Germaine Acogny qui « décolonise sa propre histoire »

— Par Selim Lander —

Les festivals ont cela de bien qu’ils obligent à découvrir des spectacles expérimentaux. Soit ici la combinaison d’une danseuse-chorégraphe française et dakaroise, Germaine Acogny et d’un comédien-metteur en scène franco-allemand, Mikaël Serre. La première danse et le second est crédité de la mise en scène. Il faut également compter – outre l’équipe habituelle du musicien, du scénographe, de l’ingénieur lumière, etc – avec un vidéaste, Sébastien Dupouey, car la vidéo jouera un rôle important dans ce spectacle, à la fois comme illustration d’un discours et comme substitut de la danseuse dans les moments où elle cesse de bouger. Car celle-ci, à 79 ans, a bien besoin de pauses, même si sa danse relève plutôt de l’expression corporelle et n’exige donc pas d’efforts physiques démesurés.

Ce spectacle que l’on hésite à classer dans la catégorie des pièces chorégraphiques s’intitule À un endroit du début, sans doute pour signaler qu’il y sera beaucoup question des origines. Il commence en effet par un hommage au père, une sorte d’hommage car ce dernier était fonctionnaire colonial et il lui est reproché, par exemple, d’avoir abandonné l’animisme pour la foi chrétienne. Un traitement tout différent est réservé à la grand-mère paternelle qui fut prêtresse yoruba et dont le spectacle nous enseigne que, grâce à sa magie, elle accoucha à soixante ans de son premier enfant.

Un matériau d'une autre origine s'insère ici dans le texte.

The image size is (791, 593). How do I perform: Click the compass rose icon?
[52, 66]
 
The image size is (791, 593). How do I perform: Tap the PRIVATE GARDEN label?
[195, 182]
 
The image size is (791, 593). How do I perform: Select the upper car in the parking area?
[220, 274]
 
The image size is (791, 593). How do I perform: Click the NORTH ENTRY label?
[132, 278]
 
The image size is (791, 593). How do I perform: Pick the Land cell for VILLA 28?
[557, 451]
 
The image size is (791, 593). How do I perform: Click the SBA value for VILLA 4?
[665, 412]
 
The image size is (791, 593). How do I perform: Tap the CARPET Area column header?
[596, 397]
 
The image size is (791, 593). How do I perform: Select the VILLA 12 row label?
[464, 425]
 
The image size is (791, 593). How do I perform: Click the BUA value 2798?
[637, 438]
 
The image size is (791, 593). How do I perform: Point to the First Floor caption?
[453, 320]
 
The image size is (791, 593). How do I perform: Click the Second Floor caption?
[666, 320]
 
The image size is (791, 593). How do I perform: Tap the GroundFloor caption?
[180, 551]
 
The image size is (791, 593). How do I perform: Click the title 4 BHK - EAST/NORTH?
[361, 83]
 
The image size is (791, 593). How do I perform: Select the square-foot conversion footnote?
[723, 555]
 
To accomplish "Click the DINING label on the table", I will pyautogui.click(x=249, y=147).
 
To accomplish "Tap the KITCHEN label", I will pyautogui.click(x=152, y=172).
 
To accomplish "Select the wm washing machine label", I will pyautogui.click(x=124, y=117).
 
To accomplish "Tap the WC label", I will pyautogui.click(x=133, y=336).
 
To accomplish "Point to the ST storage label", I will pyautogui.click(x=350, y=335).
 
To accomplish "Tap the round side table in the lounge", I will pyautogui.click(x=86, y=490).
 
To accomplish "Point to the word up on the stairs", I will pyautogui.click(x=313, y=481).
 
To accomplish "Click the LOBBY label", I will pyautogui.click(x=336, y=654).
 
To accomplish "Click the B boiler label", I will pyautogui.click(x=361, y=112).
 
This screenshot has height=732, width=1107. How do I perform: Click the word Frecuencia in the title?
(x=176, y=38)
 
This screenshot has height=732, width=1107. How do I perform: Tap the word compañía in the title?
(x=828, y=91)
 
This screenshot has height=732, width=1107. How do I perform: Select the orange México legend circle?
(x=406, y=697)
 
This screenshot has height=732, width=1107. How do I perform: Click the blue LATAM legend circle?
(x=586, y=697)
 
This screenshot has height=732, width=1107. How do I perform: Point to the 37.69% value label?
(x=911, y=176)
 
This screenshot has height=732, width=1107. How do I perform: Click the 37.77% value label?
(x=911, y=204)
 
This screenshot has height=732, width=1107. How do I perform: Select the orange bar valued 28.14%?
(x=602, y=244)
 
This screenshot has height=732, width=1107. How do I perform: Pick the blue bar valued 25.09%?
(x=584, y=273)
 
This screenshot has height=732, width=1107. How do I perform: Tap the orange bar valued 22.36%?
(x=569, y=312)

Sur le fond, ce spectacle souffre des défauts habituels du mouvement woke dans lequel il s’inscrit, en particulier de la contradiction entre la pensée décoloniale (1) et le féminisme puisqu’il entend défendre l’Afrique traditionnelle contre les valeurs et la religion d’un Occident européen-blanc inculquées de force aux Africains, tout en pourfendant la polygamie pratiquée traditionnellement en Afrique. Autre travers habituel des décoloniaux – qui vient celui-là de la Théorie critique de la race » – celui qui consiste à rendre l’Occident blanc-européen responsable de tous les maux de l’Afrique et d’omettre systématiquement les inconvénients liés à la conquête et à l’occupation arabes, au XIe siècle pour le Sénégal. Dans ce pays, le christianisme – ici monté en épingle – est anecdotique : les Sénégalais sont musulmans à 97 %.

Bref, À un endroit du début est un spectacle militant qui peut trouver son public. Mais il est difficile de ne pas se montrer sceptique à l’égard de la danse, à peu près non-existante. On reconnaît bien des gestes traditionnels des femmes africaines, comme tamiser, piler… mais il y a beaucoup de moments où Germaine Acogny – qui a dirigé pendant plusieurs années Mudra Afrique, créé sa propre école à Toubab Dialao, etc – ne fait pas grand-chose d’autre que bouger les bras ou arpenter la scène en parlant dans son micro d’oreille. Sans compter toutes les pauses où nous sommes invités à regarder les images de la vidéo ou à lire les phrases qui s’inscrivent sur l’écran.

« J’aurais pu continuer, penser que j’étais encore au sommet, ne jamais voir ce que les autres verraient, ce qu’ils voyaient peut-être déjà, quelqu’un dans la pièce, tapi dans l’ombre, une silhouette fondu dans le mur, une vieille douairière… Non, là ça y est, j’arrête ».
Nathalie Azoulay, « Pour Sylvie Guillem, et tout le tralala du corps des filles », La Nouvelle Revue Française, printemps 2023, p. 39.

(1) L’expression entre parenthèses dans notre titre est extraite du programme.